* **What the task asks**
Please retype the listing below exactly, from its opening line through the line where "Select Allow for media and files" appears.

* **Data provided**

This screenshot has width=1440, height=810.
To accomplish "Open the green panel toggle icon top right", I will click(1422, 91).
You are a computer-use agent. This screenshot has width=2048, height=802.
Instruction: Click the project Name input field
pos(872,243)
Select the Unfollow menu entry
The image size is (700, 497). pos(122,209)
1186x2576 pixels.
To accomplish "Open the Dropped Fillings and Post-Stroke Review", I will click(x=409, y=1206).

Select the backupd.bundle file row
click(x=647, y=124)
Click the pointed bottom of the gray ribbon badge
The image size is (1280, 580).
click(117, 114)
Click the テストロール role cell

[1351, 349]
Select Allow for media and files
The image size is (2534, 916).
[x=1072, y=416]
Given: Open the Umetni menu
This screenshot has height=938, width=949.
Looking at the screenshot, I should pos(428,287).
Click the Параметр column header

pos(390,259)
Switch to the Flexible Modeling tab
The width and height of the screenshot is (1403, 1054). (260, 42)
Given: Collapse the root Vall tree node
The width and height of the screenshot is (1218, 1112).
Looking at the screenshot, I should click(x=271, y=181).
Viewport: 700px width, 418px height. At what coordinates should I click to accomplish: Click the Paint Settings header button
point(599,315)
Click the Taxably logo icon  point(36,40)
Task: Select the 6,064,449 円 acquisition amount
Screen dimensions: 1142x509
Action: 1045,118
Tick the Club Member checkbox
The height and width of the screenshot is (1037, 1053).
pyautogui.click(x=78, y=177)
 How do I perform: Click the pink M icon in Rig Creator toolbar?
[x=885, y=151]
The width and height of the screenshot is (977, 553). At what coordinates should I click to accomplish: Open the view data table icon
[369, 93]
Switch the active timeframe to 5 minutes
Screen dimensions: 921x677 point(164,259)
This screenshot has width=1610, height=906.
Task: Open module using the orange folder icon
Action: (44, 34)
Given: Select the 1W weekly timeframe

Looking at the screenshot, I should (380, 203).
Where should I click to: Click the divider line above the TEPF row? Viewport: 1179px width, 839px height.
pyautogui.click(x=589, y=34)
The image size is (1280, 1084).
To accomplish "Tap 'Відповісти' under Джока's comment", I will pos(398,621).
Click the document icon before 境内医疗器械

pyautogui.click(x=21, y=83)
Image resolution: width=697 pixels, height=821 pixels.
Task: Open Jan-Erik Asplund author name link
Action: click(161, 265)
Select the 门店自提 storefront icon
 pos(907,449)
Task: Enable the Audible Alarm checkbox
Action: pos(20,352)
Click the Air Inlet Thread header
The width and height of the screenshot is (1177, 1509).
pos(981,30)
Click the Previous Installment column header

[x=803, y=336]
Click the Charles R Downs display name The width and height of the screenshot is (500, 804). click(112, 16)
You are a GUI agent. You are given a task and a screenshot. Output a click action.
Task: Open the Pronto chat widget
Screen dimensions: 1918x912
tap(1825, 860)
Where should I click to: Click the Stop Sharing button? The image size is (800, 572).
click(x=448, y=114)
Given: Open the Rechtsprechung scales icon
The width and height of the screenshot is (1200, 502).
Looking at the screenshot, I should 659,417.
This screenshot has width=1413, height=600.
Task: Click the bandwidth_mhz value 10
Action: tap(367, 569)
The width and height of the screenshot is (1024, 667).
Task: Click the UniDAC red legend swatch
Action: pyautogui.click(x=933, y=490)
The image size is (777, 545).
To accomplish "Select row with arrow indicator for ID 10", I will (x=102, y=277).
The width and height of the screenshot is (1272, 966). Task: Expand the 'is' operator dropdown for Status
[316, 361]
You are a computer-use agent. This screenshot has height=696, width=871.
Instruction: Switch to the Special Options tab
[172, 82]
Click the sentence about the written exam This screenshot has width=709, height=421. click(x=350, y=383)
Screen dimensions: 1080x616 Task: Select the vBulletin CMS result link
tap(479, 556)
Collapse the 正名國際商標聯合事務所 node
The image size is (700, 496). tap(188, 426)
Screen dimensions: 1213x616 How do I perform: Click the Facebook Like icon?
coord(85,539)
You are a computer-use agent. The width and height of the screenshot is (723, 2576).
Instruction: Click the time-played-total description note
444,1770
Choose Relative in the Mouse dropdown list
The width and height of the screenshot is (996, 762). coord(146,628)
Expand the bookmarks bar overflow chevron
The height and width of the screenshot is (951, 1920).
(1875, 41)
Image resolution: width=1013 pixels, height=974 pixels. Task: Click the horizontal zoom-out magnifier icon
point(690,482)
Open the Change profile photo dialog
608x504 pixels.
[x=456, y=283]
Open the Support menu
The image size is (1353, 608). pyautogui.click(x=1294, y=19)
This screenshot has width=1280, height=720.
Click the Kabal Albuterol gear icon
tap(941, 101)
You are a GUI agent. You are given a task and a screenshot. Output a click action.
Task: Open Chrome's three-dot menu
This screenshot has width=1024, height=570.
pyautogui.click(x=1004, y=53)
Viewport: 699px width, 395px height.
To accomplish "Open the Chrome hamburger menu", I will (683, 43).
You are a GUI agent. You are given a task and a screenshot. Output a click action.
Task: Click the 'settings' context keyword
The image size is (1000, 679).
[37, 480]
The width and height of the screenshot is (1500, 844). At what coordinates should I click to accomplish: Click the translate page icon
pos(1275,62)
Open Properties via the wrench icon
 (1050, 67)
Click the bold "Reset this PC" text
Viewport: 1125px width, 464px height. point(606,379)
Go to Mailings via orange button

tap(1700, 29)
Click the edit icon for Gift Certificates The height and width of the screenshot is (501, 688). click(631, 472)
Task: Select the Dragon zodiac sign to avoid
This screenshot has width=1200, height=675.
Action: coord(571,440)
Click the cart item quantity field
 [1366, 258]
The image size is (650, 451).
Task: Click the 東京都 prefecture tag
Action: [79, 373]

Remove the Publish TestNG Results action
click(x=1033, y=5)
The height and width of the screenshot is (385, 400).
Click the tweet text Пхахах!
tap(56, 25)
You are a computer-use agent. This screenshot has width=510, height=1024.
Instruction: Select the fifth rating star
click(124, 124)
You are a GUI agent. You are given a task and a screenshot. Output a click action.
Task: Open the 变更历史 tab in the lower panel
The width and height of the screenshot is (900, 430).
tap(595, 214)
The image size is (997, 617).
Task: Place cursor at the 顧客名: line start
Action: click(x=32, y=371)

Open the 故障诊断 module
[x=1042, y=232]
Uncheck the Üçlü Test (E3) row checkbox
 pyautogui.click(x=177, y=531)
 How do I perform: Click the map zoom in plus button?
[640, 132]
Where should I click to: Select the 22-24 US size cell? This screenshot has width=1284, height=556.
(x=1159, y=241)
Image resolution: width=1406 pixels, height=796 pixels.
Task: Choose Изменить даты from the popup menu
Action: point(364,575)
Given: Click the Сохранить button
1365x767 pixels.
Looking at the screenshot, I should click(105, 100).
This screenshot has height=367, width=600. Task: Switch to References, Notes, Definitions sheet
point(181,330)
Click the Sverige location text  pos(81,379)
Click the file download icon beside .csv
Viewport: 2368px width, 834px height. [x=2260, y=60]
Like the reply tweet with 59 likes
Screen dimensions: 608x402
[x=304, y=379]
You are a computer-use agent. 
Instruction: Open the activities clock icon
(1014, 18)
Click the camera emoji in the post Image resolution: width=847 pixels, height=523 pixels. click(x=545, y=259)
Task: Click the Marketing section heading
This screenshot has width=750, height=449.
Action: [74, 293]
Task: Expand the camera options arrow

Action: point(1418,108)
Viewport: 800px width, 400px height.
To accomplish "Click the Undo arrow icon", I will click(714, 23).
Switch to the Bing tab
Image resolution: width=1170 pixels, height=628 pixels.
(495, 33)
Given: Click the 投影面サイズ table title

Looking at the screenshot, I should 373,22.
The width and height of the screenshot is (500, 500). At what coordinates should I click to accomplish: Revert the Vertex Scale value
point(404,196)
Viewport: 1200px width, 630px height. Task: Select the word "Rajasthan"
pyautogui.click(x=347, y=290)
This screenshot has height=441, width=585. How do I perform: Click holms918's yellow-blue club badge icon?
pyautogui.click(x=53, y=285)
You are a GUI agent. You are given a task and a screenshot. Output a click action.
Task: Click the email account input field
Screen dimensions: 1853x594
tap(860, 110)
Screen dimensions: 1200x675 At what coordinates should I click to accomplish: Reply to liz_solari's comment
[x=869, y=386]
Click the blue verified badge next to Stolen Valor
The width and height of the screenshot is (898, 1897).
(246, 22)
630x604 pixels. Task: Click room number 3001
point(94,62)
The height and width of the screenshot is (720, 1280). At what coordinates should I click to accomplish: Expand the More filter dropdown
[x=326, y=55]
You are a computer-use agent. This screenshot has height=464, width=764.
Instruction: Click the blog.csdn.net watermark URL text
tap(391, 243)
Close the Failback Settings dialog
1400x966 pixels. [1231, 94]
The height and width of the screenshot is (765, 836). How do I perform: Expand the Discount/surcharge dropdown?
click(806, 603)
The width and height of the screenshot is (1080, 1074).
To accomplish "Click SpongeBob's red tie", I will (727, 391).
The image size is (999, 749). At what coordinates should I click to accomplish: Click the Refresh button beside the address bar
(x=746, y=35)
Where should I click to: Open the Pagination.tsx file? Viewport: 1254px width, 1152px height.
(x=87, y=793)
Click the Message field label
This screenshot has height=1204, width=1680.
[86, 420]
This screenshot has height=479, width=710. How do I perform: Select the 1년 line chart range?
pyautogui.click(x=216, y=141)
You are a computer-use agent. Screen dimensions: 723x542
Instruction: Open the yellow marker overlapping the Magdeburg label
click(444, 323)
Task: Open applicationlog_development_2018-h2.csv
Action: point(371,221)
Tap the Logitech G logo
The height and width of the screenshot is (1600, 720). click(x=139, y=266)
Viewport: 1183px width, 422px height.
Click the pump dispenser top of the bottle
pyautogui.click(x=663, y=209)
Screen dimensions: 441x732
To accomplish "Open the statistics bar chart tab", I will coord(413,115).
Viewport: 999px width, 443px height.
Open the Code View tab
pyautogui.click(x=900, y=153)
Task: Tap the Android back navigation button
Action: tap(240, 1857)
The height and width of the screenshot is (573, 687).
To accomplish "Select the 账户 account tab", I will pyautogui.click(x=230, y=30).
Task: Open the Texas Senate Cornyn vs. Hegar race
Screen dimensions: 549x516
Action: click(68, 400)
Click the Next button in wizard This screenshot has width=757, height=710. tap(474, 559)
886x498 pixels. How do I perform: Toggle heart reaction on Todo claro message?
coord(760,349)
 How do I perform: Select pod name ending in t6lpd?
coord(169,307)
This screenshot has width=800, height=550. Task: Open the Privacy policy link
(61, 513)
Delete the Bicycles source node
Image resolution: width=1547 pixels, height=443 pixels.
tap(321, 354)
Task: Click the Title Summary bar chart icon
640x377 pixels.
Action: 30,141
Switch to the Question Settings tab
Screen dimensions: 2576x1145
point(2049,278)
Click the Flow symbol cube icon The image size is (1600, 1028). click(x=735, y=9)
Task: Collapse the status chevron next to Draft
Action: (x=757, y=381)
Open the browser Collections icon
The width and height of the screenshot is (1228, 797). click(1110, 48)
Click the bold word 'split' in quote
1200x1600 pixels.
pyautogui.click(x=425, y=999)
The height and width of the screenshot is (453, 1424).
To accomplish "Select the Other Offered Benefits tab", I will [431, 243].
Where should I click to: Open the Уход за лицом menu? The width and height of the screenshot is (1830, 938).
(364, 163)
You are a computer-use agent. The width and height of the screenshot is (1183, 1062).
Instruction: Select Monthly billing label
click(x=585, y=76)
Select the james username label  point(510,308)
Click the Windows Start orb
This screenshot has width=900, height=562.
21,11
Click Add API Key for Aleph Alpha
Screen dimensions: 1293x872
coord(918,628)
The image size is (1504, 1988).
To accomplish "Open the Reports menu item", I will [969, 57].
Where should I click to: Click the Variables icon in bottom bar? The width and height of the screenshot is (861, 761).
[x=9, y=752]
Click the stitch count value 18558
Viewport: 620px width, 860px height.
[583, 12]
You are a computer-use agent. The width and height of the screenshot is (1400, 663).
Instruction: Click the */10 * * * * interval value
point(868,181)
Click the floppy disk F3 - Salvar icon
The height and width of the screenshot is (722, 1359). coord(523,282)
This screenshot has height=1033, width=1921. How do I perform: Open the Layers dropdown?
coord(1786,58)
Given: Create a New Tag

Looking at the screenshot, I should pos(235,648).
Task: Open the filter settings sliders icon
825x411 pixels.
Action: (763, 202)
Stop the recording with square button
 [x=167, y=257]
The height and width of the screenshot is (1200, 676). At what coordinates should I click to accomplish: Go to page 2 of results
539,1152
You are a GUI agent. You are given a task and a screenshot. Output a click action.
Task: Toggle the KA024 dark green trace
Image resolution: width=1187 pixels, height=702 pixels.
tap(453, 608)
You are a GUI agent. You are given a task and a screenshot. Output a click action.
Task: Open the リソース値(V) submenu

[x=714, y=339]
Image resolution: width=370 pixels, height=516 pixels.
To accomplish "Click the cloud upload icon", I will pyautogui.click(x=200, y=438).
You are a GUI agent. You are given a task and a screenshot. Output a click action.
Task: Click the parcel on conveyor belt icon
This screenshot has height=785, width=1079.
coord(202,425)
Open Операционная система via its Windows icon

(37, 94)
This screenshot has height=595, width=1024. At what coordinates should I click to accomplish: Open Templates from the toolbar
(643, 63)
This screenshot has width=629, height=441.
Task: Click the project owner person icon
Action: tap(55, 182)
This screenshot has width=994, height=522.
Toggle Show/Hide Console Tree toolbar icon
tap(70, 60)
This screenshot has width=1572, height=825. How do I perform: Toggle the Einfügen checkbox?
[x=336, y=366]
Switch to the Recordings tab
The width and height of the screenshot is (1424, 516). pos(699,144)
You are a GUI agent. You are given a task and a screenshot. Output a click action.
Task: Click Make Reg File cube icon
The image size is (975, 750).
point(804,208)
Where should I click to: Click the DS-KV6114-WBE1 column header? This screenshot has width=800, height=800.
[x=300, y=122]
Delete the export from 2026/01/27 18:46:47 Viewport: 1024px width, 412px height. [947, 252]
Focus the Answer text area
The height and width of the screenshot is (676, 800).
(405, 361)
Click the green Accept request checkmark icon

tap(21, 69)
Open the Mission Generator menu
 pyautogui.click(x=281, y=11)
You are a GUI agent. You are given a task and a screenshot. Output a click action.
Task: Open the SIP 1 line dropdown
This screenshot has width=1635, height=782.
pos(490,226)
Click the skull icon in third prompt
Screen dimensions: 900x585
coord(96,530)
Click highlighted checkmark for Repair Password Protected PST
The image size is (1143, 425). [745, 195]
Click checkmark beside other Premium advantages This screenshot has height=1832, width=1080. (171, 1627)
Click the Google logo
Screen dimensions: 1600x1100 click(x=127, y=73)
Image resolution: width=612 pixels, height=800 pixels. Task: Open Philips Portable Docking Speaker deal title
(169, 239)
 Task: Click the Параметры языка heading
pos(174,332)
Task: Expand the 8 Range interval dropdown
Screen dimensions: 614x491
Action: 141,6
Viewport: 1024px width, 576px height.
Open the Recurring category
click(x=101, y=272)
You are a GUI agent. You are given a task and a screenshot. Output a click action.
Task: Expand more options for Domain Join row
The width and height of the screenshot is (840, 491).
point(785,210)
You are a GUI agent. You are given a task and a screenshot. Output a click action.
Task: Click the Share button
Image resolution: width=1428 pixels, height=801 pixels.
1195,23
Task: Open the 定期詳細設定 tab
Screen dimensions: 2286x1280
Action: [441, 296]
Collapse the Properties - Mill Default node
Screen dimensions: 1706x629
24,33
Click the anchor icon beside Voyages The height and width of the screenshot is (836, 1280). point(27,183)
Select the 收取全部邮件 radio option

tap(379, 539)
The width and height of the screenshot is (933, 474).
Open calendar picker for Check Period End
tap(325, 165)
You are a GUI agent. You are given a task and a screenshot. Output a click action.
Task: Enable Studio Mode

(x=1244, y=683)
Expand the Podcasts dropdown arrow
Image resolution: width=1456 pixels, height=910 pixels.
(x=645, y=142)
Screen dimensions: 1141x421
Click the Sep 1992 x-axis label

* **Task answer**
This screenshot has width=1440, height=810.
To accomplish "Open the green panel toggle icon top right", I will click(1422, 91).
You are a computer-use agent. This screenshot has width=2048, height=802.
Instruction: Click the project Name input field
pos(872,243)
Select the Unfollow menu entry
The image size is (700, 497). pos(122,209)
1186x2576 pixels.
To accomplish "Open the Dropped Fillings and Post-Stroke Review", I will click(x=409, y=1206).

Select the backupd.bundle file row
click(x=647, y=124)
Click the pointed bottom of the gray ribbon badge
The image size is (1280, 580).
click(117, 114)
Click the テストロール role cell

[1351, 349]
Select Allow for media and files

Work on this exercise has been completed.